**TASK INSTRUCTIONS:** Print the line containing "The width and" and all lines after it to the end of the records below, exactly as written. No pictures.

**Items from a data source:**
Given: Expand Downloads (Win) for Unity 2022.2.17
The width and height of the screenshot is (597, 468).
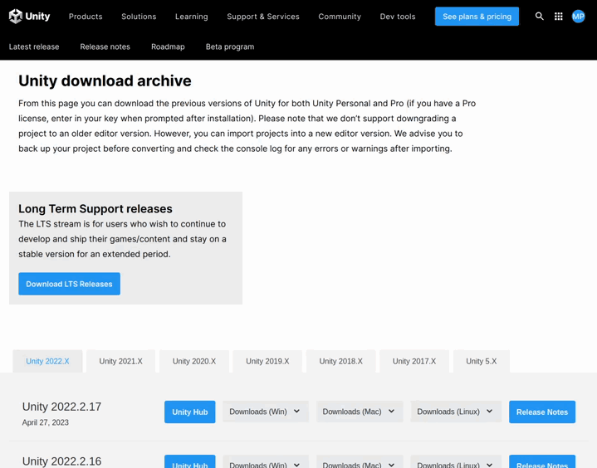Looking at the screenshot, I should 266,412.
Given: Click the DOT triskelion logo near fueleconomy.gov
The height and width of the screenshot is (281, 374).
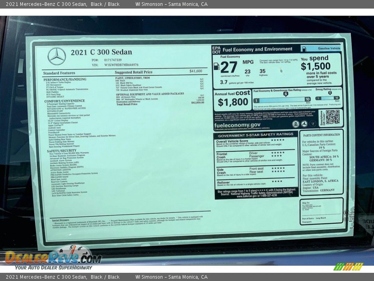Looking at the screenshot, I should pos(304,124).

**ANSWER BELOW:**
The width and height of the screenshot is (597, 468).
Looking at the screenshot, I should 266,412.
Given: Click the DOT triskelion logo near fueleconomy.gov
The height and width of the screenshot is (281, 374).
Looking at the screenshot, I should pos(304,124).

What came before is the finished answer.